Pathogenic germ-line variants in GATA2 (GATA2 deficiency) can cause childhood myelodysplastic syndrome (MDS) and acute myeloid leukaemia (AML), and can be associated with distinct clinical syndromic features. However, penetrance and genotype-phenotype correlations are incompletely understood. Here we report on the clinically diverse features of three siblings affected by GATA2c.1021_1031del over an 18-year period, all initially presenting in childhood and adolescence with MDS and AML with monosomy 7 (-7), and one also with monosomy trisomy 8 (+8).

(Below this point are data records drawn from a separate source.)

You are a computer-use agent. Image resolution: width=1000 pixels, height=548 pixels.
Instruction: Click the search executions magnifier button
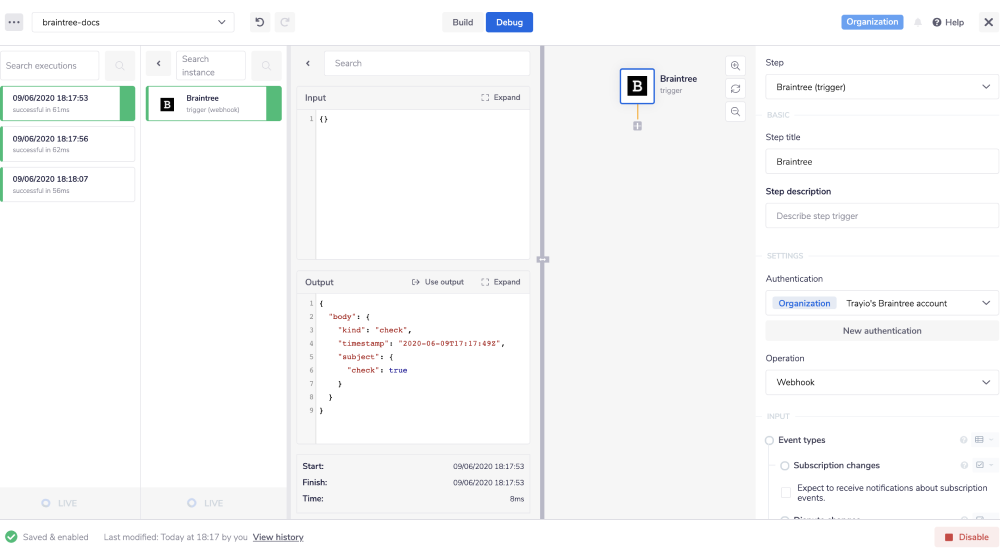click(x=120, y=66)
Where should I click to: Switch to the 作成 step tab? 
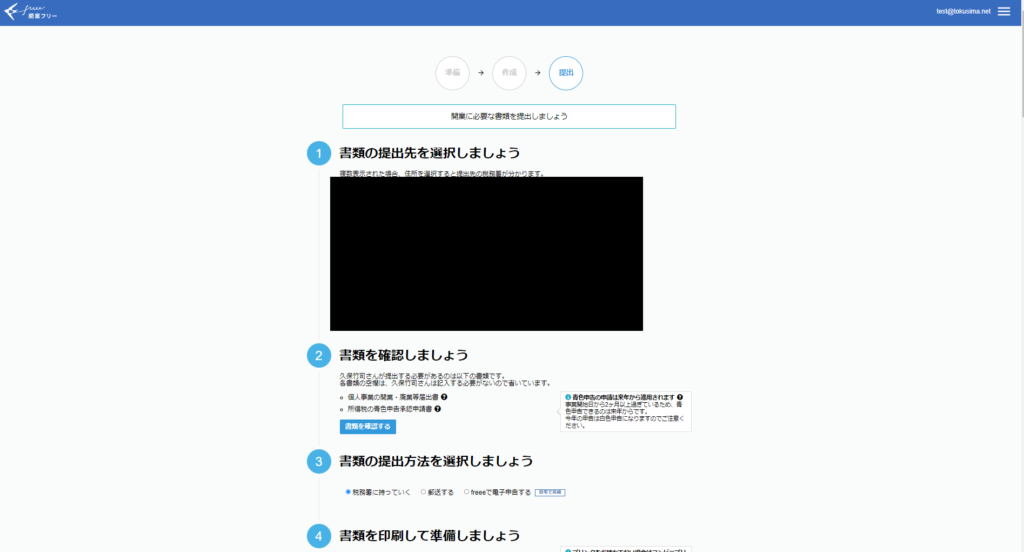pyautogui.click(x=509, y=73)
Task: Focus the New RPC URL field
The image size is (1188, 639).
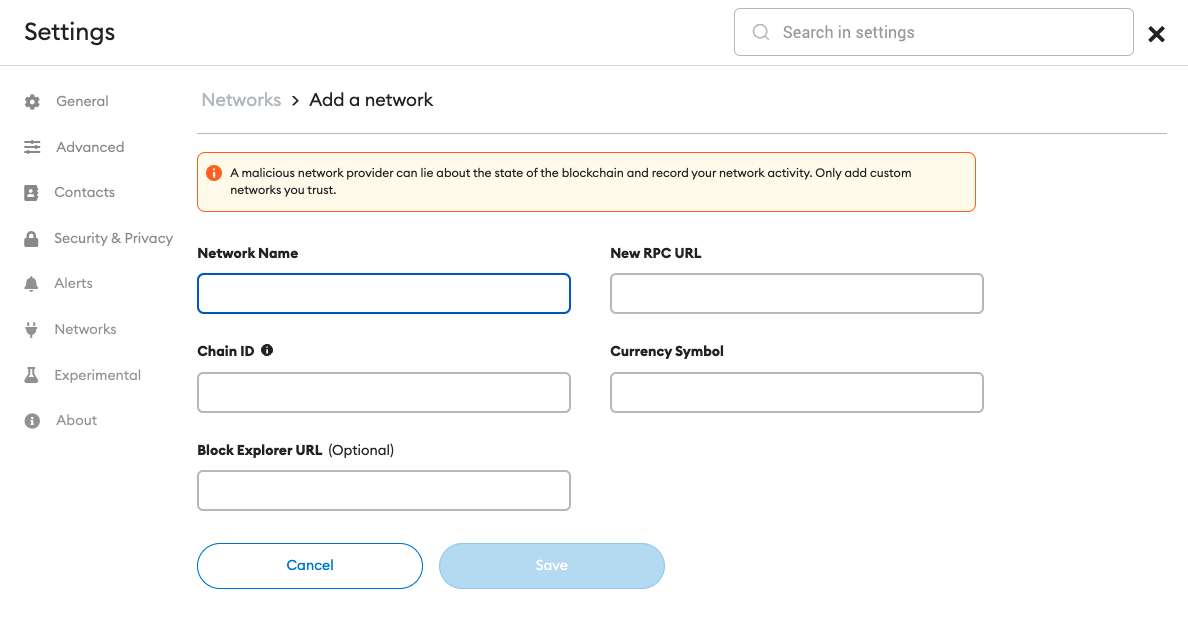Action: click(x=796, y=293)
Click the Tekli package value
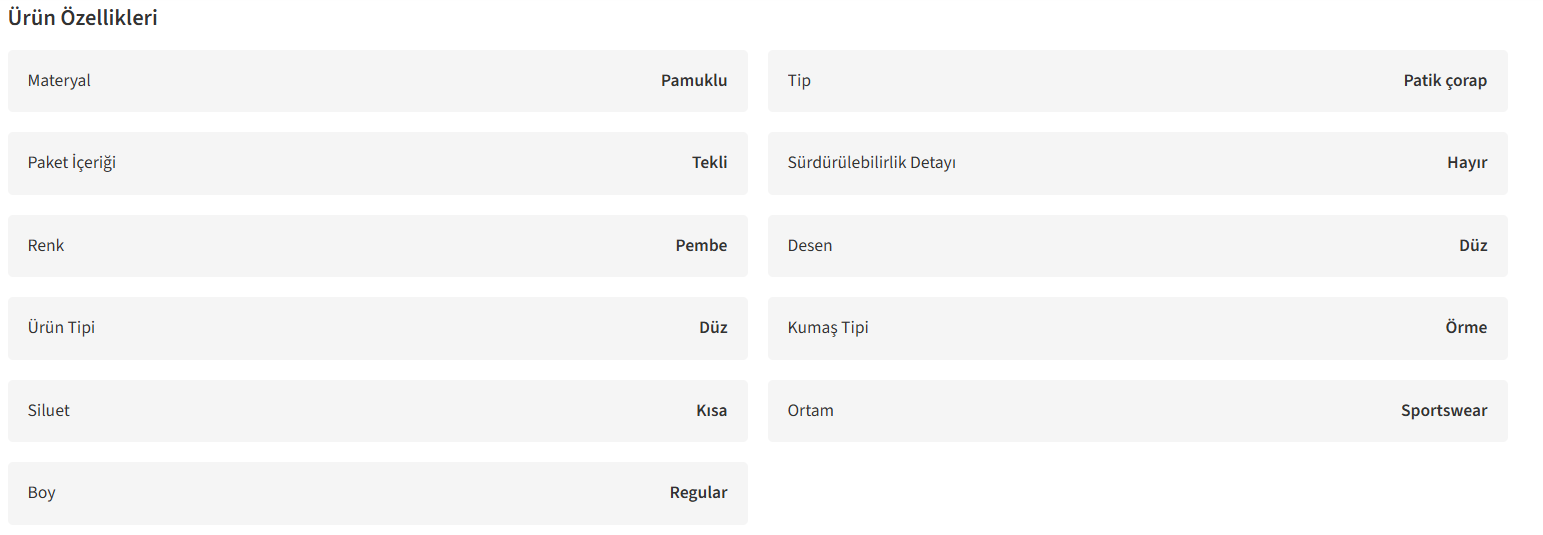Screen dimensions: 1543x535 [710, 163]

The siblings inherited a GATA2c.1021_1031del from their father who remains asymptomatic in his sixth decade. The two younger sisters are well after unrelated haematopoietic stem cell transplantation (HSCT), while the first boy died of severe chronic lung disease after sibling HSCT from his youngest sister, who subsequently also developed GATA2-deficiency associated MDS. This family illustrates high penetrance with variable genotype/phenotype correlation within one generation with GATA2-deficiency. We surmise that the lung disease post sibling HSCT was also
caused by the GATA2-deficiency. The experience with this family underlines the necessity for GATA2 analysis in all apparently sporadic childhood and teenage MDS and AML with -7 or +8 also in the absence of a family history or other clinical features, and rigorous genetic testing in siblings. Moreover, our findings support the arguments for pre-emptive HSCT in variant-carrying siblings.